Samsun. Enerji kaynağıdır. Gıda deposudur. Köprüdür. Lokomotiftir. Başka. Belirleyicidir. Elbette dahası var. Olmalıdır
da. Bütün bunlar doğru tespitlerdir. Böyle
sözleri duyunca ne diyoruz? Samsun uyanmayı bekleyen bir devdir. Bu da doğru. Daha
ileri gidelim mi?
Cazibe merkezidir. Tamamda. Bak işte doğru olmasına
doğru olan bu sözü söylemek için daha erken.
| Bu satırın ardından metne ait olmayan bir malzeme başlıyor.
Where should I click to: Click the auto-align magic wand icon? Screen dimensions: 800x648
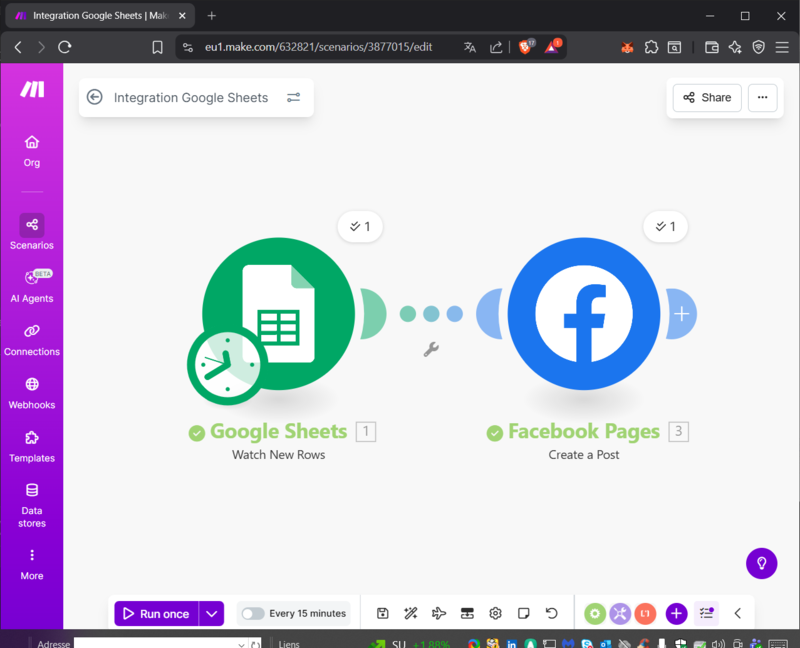click(x=410, y=613)

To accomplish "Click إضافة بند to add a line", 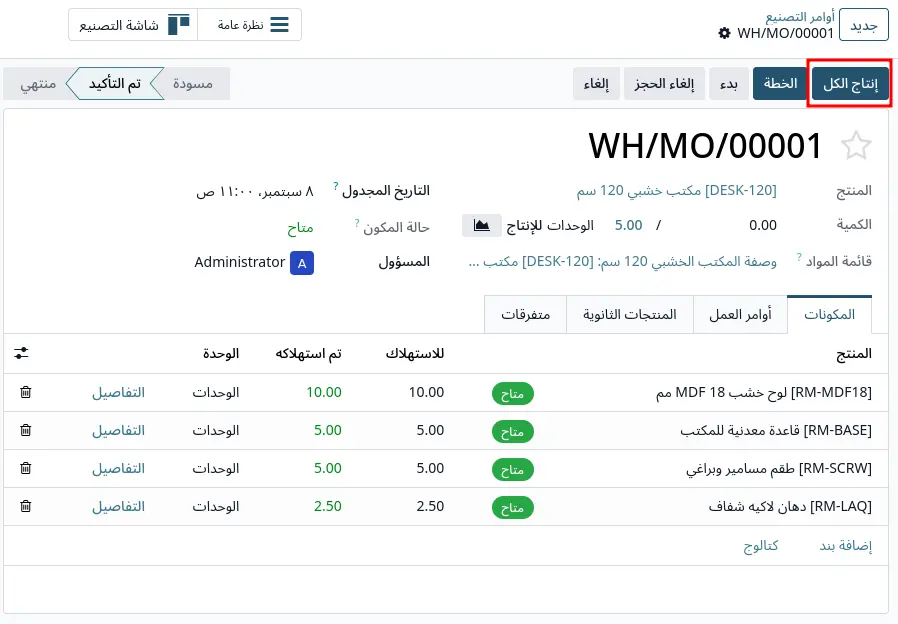I will click(x=845, y=546).
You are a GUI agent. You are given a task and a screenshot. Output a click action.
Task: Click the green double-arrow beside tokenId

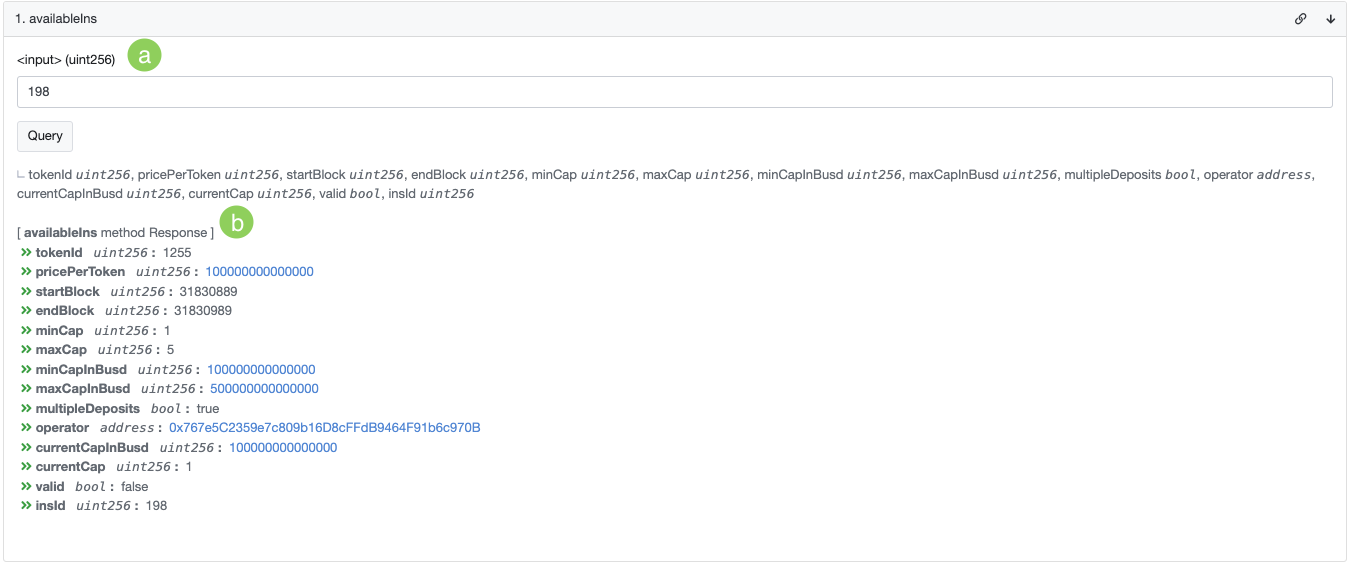click(26, 253)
Peki, ne zaman olacak bu. Üretimde
süreklilik yakalandığı zaman. Konuşulanlara bakıyorum. Lügatlerdi ne kadar
güzel kelime varsa bulup konuşmak istiyorlar. İşte bunun adına edebiyat
deniliyor. “Edebiyat parçalama” deyimi
de buradan gelse gerek. Zaten edebiyat parçalaya parçalaya Samsunu
parçaladıklarının farkındalar mı bilemiyorum. İcraat nerede? Kişinin lafına değil işine
bakıyorlar.
Samsuna kaç müteşebbis çağırdınız? Ne kadar
kolaylık getirdiniz. Yardımcı olabildiniz mi?
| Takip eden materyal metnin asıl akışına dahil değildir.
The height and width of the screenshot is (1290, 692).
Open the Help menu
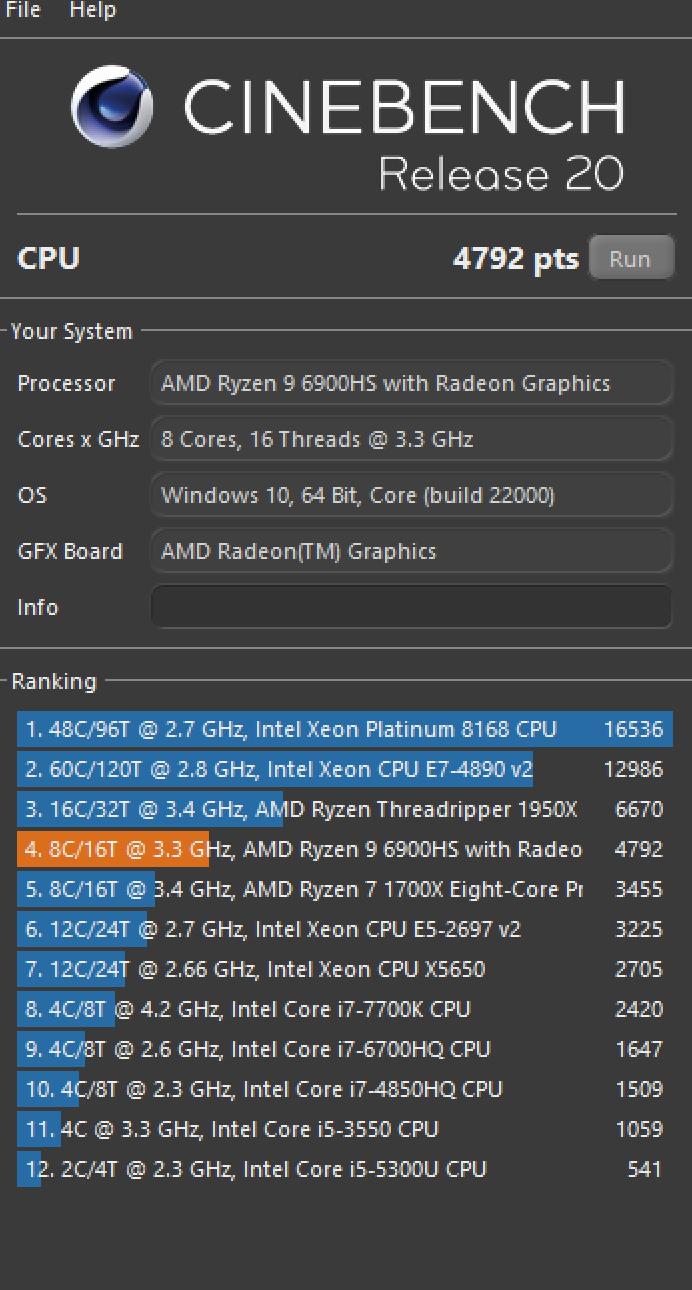pos(93,11)
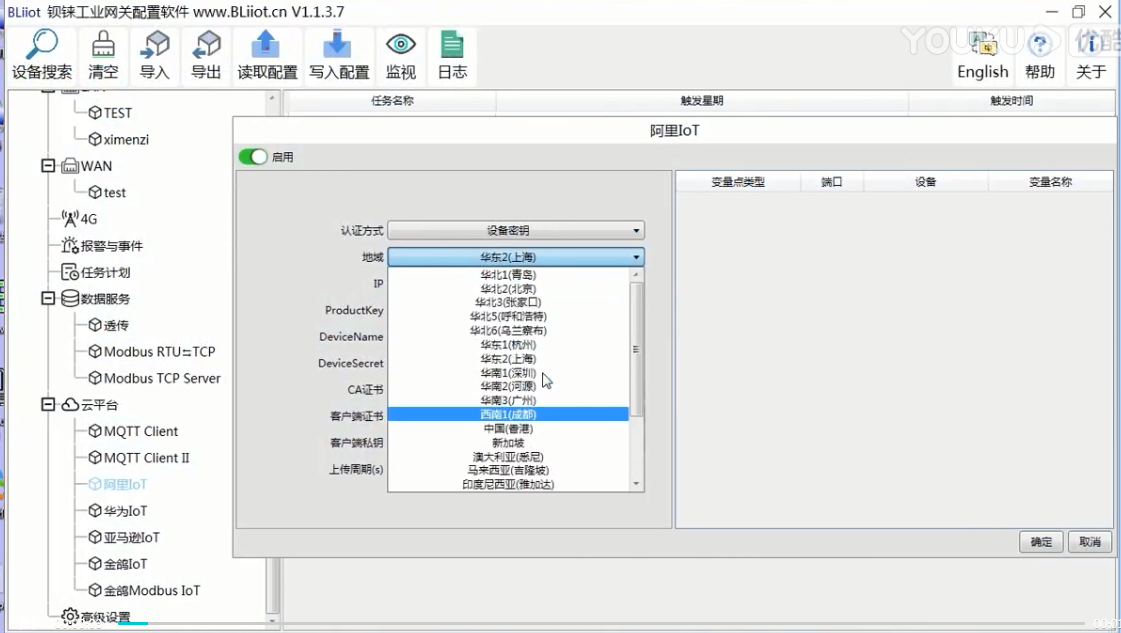Click 写入配置 write configuration icon
This screenshot has width=1121, height=633.
[x=339, y=46]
Gelinceye kadar ayağının altına kırmızı halı çektiğiniz müteşebbislerin
geldikten sonra o halıları ateşe mi verdiniz? Onları hangi güçlüklerle karşı
karşıya bıraktınız. Adamları nasıl bin pişman ettiniz. Hiç bunları düşüneniz
oldu mu?
Olmuştur elbette.
Samsun her alanda uyanmayı bekleyen bir devdir. Fakat biz o devi cılız
ellerimizle boğuyoruz. Yani birilerinin bencilliğine kurban gidiyor. Anlayabiliyor
musunuz? Bugüne kadar böyle gelindi bari bundan sonra toparlanalım. Asıl birlik
zamanı şimdidir.
Öyle anlattılar ki Samsunu. Her tarafı güllük
gülistanlık gösterdiler. Kim yaptı bunu. Tuzu kuru olanlar. Yani ununu eleyip
eleğini asmış bulunanlar. Bir de bunlardan gıdalananlar. Tekrar açalım
defterleri. Kitabın ortasından okumaya
başlayalım. Ezberleri bozalım. Samsunu gerçeğe ve geleceğe taşıyalım.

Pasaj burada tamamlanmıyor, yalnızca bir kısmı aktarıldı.